« Comment naviguer (plus) sereinement la volatilité des Marchés Financiers? » pour Lion Patrimoine par Mathieu Vaissié, Directeur de la Recherche, Ginjer AM, Chercheur Associé, EDHEC Risk Institute
Les investisseurs doivent adapter leurs pratiques à la nouvelle complexité des marchés financiers. Cela passe notamment par :
1/ un niveau d’acceptation plus élevé au risque, et donc à la volatilité,
2/ un allongement de leur horizon d’investissement,
3/ une flexibilité « raisonnée »,
4/ une attention toute particulière portée sur la diversité des sous-jacents.
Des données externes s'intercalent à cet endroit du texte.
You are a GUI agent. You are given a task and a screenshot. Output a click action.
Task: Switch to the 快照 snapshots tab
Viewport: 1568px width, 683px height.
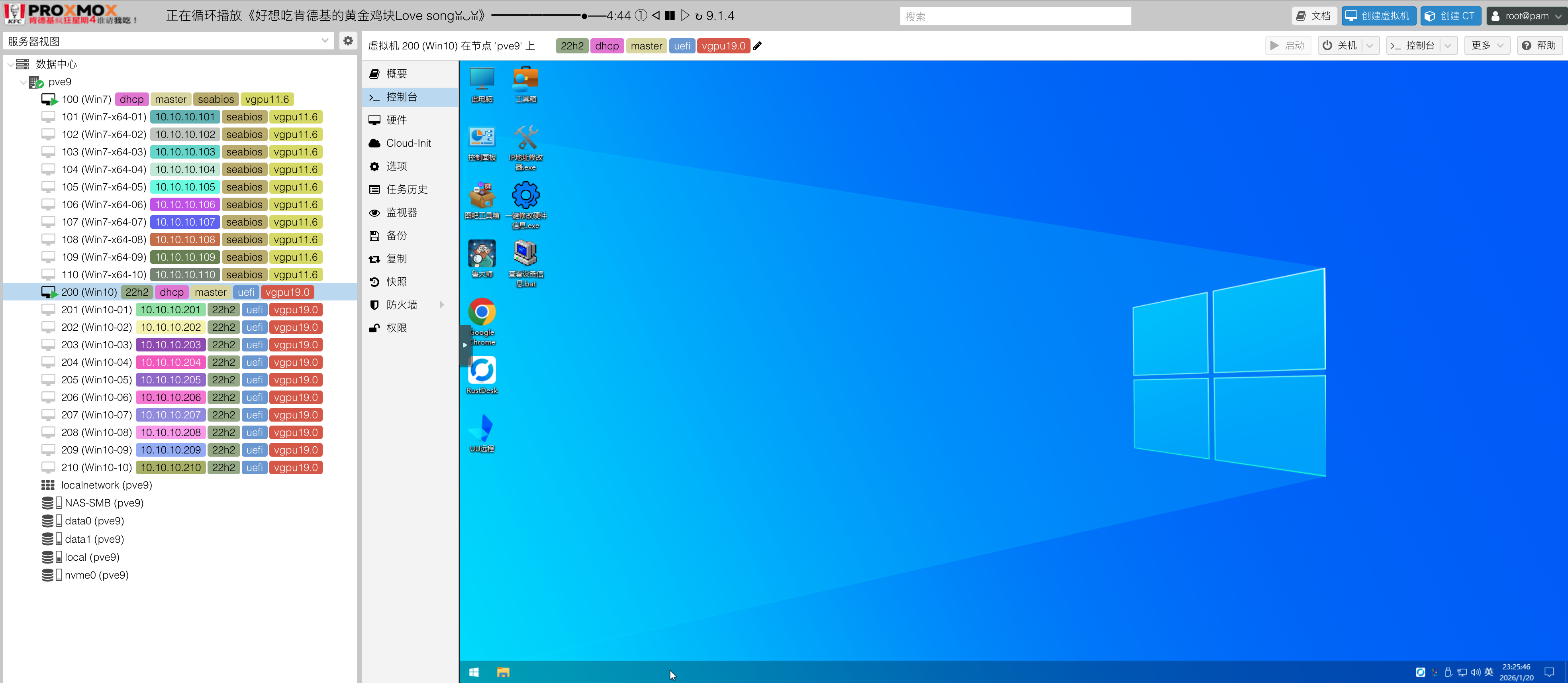396,282
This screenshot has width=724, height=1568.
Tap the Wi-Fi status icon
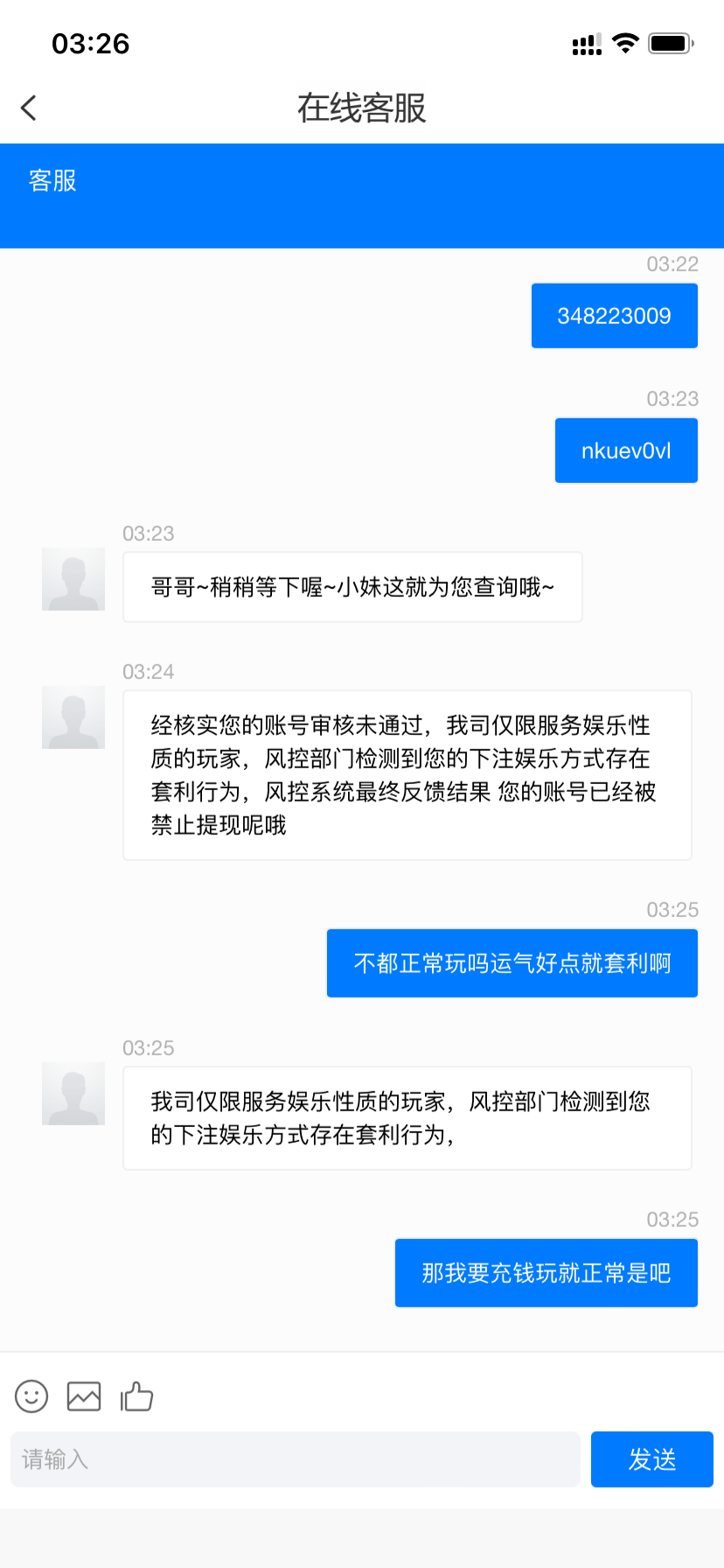pyautogui.click(x=625, y=43)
Actions à considérer pour 2022 :
1/ maintenir un niveau de risque significatif, car l’environnement de marché reste favorable à la prise de risque, malgré les inquiétudes diverses et variées ; sans compter que le coût d’opportunité à ne pas être exposé reste très élevé. Cette prise de risque doit toutefois être plus sélective que jamais.
2/ Prendre des bénéfices sur les actifs les plus sensibles à un potentiel retrait de liquidité du système financier, de façon à rééquilibrer les portefeuilles, et réduire leur fragilité à un potentiel changement de paradigme. Les valeurs technologiques et plus généralement de croissance sont de bons candidats, en particulier aux Etats-Unis.
3/ Utiliser le cash généré par les ventes mentionnées au point (2) pour réduire la sous-exposition des portefeuilles aux valeurs de l’ « ancienne économie », qui présentent aujourd’hui un profil de rendement/risque asymétrique, compte tenu de leurs niveaux de valorisation et de leurs croissances bénéficiaires supérieures aux attentes. Les valeurs des secteurs de l’énergie, des matières premières, de la construction, de la banque, en particulier en Europe, sont de bons candidats à l’achat.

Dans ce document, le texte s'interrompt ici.